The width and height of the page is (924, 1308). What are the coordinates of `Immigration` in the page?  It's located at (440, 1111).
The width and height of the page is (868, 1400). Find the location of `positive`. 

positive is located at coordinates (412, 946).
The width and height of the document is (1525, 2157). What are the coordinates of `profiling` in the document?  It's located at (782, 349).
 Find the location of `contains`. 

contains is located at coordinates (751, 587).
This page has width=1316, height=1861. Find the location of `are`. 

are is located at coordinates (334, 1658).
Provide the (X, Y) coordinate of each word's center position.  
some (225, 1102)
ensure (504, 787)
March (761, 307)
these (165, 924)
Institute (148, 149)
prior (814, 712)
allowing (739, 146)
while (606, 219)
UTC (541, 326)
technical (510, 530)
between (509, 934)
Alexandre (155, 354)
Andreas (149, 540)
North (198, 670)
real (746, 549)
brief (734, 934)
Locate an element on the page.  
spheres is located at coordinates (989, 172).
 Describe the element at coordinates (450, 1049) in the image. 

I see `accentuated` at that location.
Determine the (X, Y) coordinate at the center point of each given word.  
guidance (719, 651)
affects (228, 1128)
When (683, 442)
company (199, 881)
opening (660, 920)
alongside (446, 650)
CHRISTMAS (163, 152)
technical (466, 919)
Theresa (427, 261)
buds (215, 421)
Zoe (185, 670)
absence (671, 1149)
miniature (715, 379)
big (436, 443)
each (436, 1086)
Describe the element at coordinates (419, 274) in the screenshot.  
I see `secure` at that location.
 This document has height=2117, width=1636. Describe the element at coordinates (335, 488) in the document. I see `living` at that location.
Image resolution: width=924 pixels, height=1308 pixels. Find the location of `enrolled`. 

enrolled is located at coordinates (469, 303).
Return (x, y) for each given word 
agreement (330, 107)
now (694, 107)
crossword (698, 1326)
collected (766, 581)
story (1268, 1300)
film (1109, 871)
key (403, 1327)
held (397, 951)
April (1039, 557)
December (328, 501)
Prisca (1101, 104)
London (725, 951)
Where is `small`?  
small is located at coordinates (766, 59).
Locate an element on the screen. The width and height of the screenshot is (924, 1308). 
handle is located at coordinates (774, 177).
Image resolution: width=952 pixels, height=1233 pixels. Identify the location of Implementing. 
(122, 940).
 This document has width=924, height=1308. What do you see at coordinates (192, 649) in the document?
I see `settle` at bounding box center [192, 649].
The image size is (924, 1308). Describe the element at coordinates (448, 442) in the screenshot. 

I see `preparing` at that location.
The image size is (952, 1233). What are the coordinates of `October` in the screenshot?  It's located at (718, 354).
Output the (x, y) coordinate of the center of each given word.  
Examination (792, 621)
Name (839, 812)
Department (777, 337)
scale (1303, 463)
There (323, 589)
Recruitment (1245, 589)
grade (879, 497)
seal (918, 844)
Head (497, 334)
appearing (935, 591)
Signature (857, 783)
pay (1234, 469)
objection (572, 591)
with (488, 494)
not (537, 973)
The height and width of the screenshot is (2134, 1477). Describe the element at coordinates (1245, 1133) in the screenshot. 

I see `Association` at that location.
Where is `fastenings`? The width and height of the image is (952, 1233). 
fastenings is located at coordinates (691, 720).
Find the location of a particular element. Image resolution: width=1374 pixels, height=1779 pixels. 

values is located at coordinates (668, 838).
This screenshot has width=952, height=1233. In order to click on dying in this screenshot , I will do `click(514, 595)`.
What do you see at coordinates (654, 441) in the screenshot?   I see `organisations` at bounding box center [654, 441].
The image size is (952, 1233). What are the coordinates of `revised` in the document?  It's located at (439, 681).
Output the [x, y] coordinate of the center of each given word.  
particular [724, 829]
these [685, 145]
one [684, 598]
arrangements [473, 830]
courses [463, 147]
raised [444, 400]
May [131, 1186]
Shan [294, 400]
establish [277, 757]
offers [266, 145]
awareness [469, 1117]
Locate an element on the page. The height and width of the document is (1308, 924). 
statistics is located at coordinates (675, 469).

**Required task:**
Find each line in the records above that contains the word "fastenings", and copy those lines in full.

**Result:**
Where is `fastenings`? The width and height of the image is (952, 1233). 
fastenings is located at coordinates (691, 720).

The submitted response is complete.